Collected data:
-- Begin --

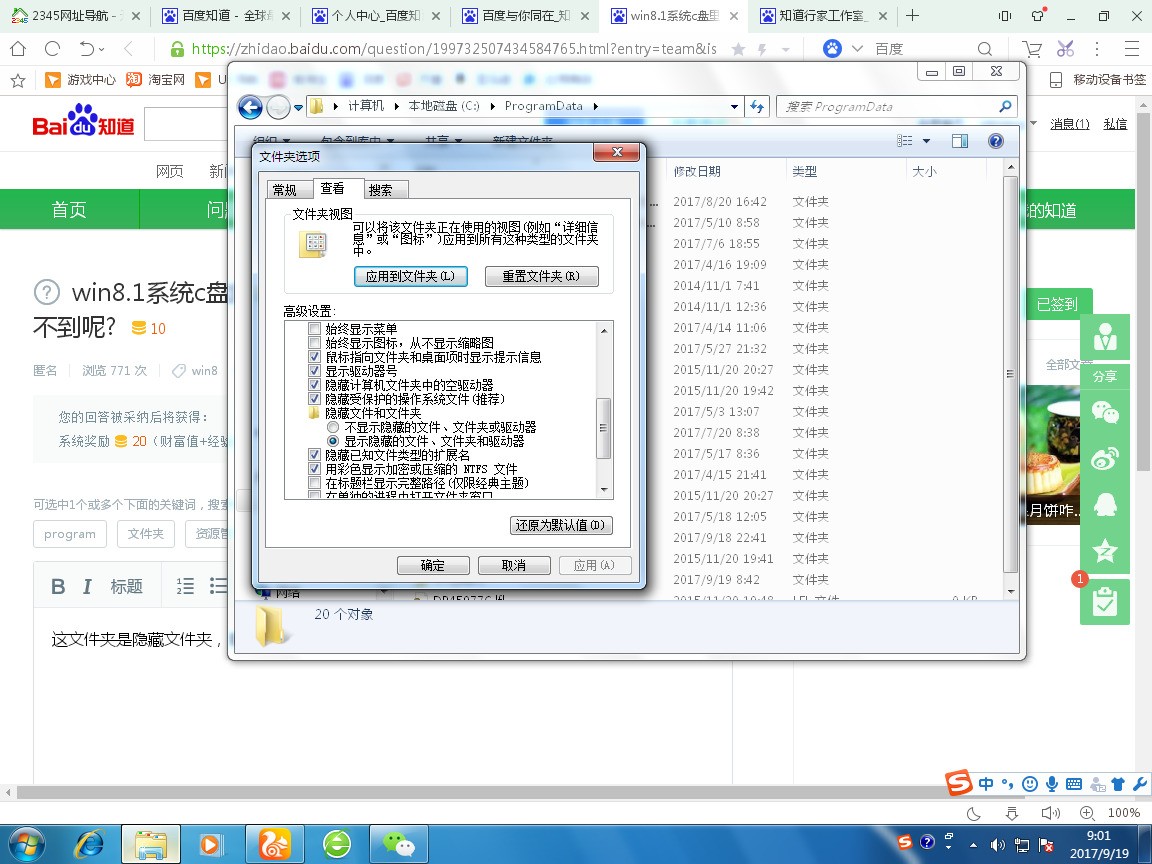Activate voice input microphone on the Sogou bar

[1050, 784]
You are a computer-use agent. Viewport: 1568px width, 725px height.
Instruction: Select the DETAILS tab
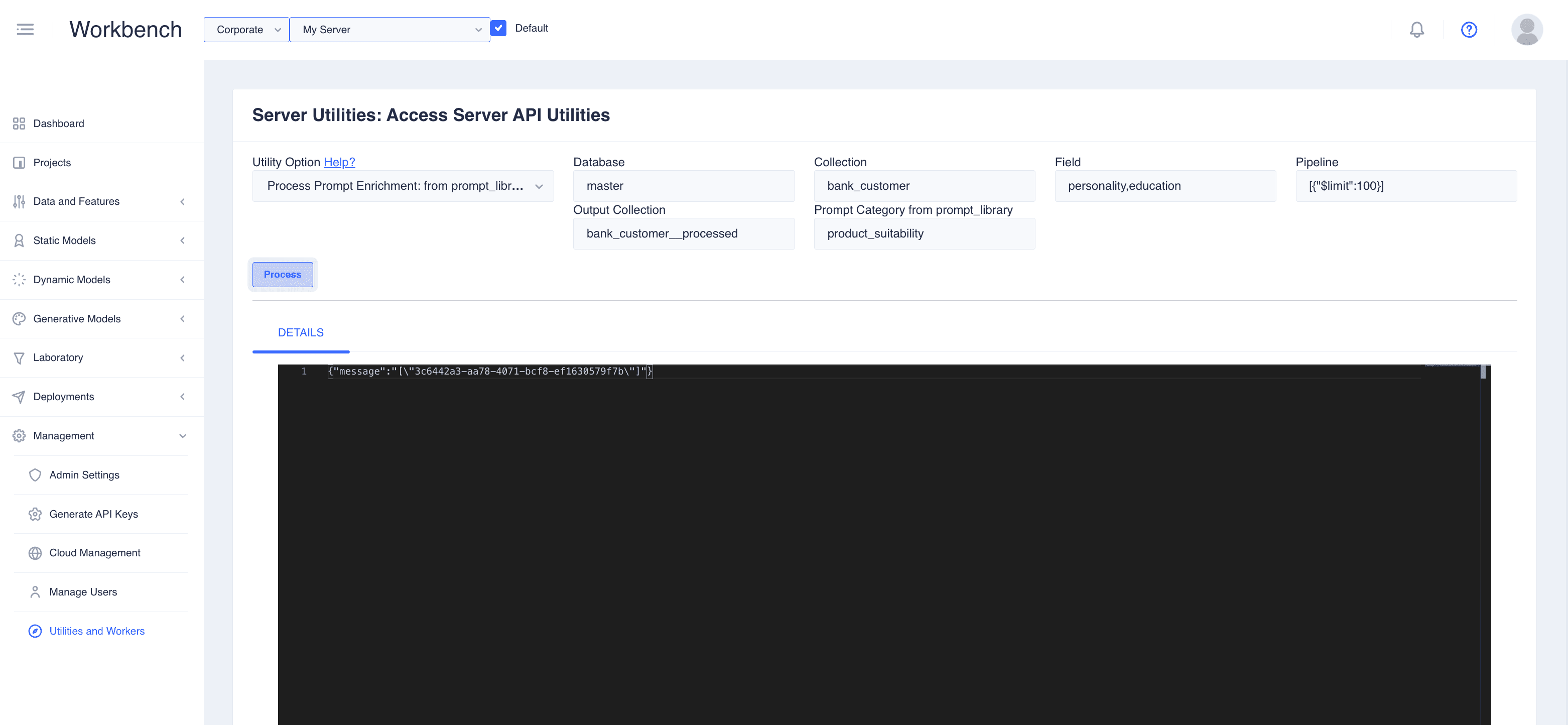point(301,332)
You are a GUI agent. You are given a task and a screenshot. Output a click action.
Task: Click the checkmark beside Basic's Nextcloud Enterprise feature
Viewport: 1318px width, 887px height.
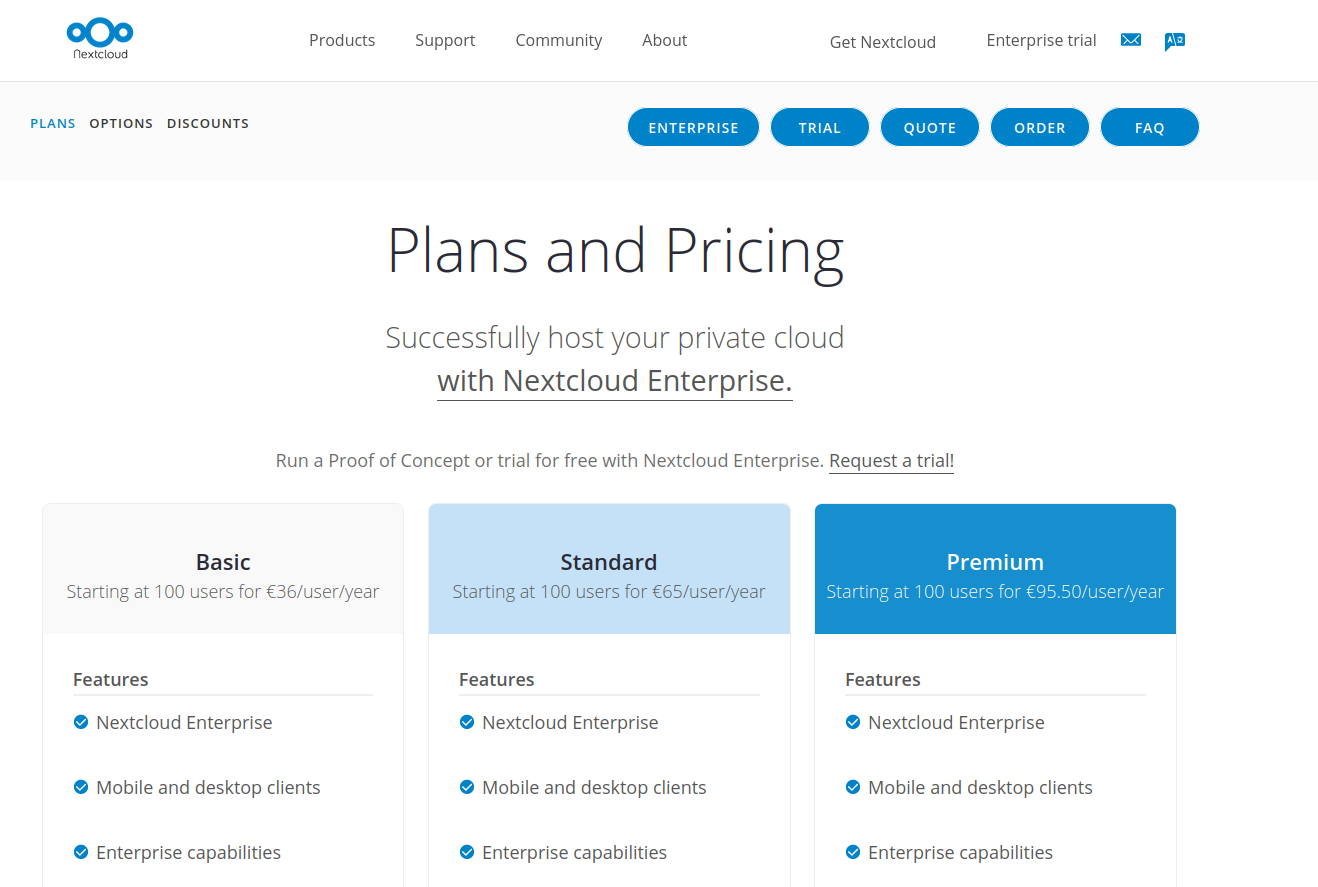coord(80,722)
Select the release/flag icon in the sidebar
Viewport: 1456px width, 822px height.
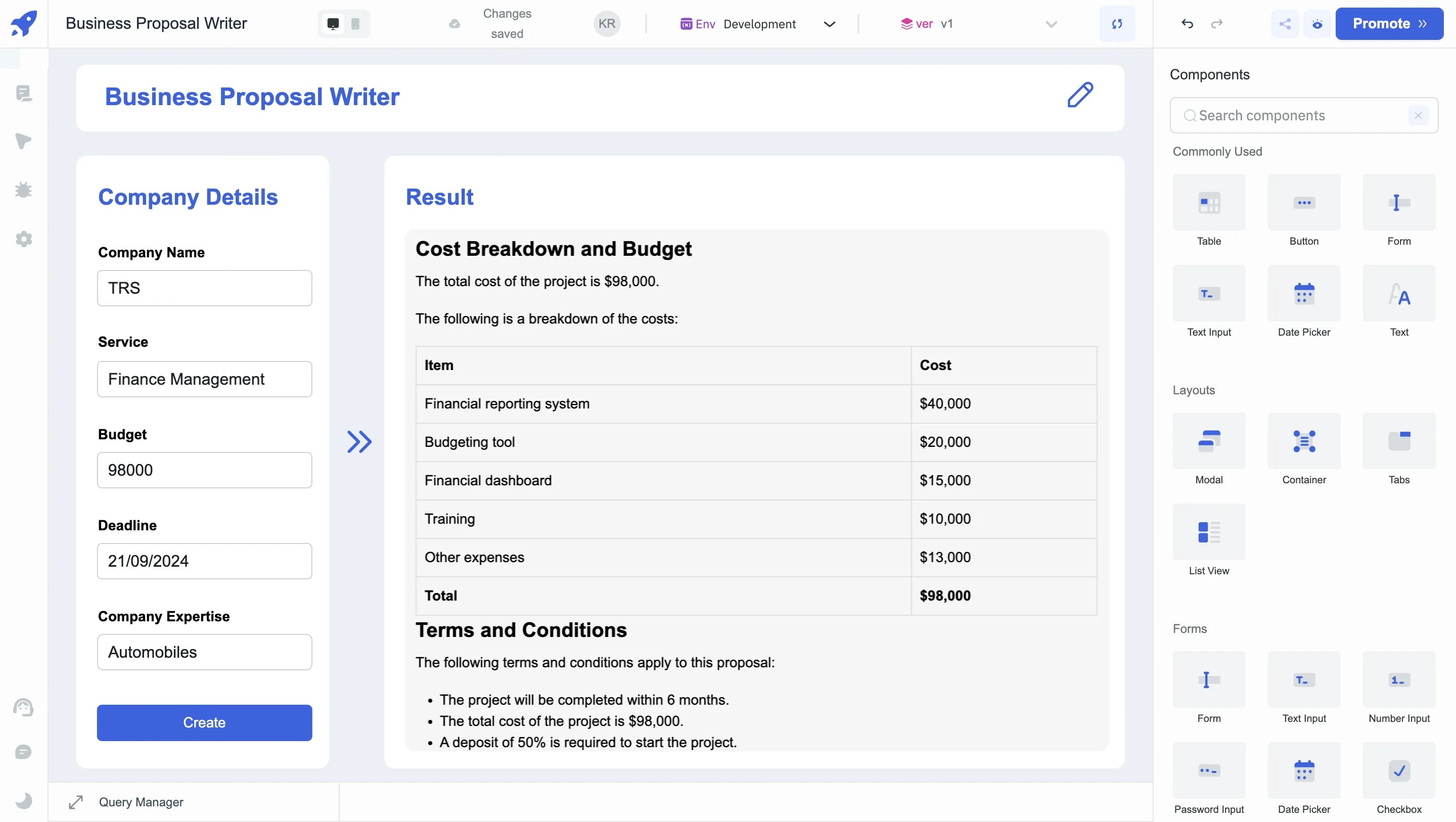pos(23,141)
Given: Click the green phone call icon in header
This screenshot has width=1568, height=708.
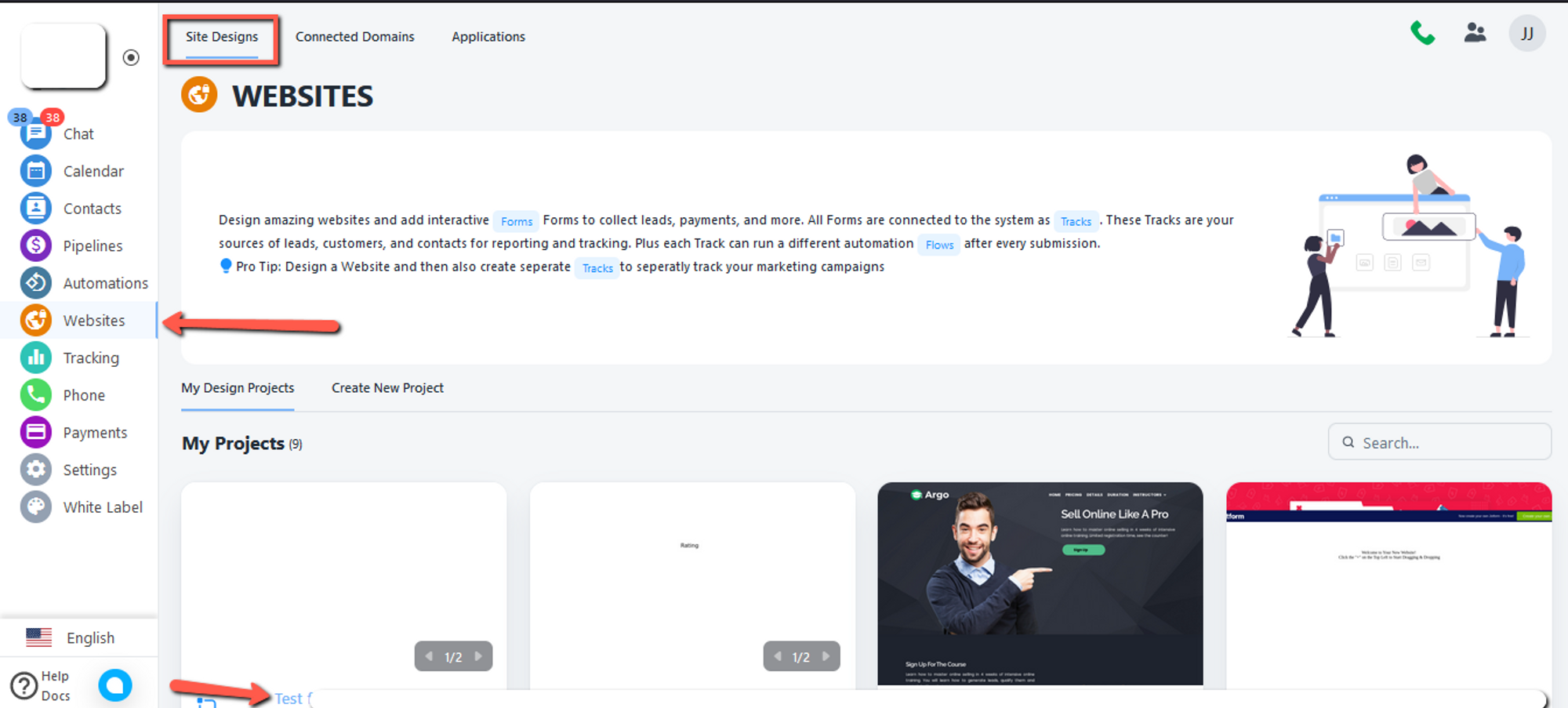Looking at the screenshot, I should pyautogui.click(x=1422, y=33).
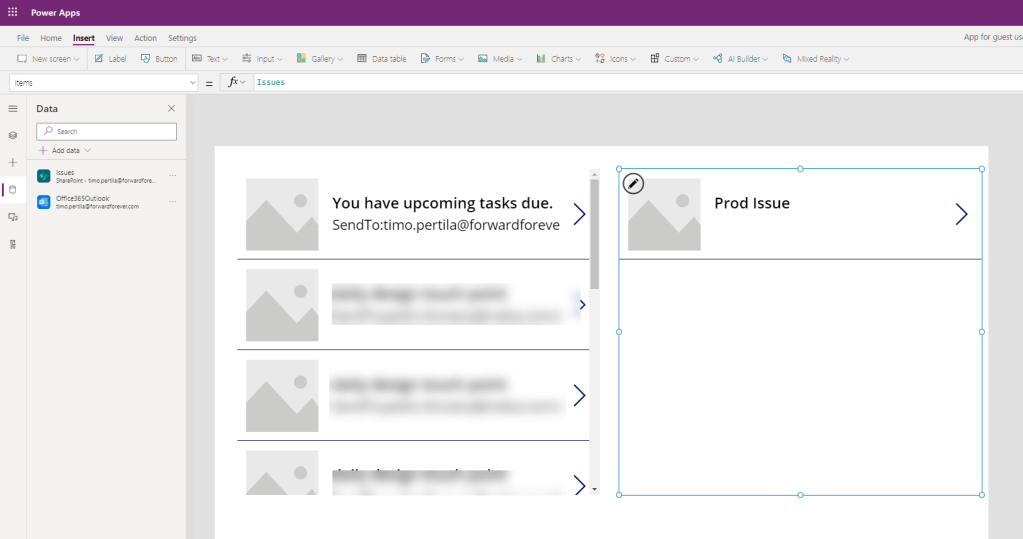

-- End --

[Given exercise] Rewrite the records from the line containing "Given: Click the" through the end of the records, substituting "blue" for "green" and keeping everything else identical. Leave the pictures out.

[Task answer]
Given: Click the blue phone call icon in header
This screenshot has width=1568, height=708.
Looking at the screenshot, I should pyautogui.click(x=1422, y=33).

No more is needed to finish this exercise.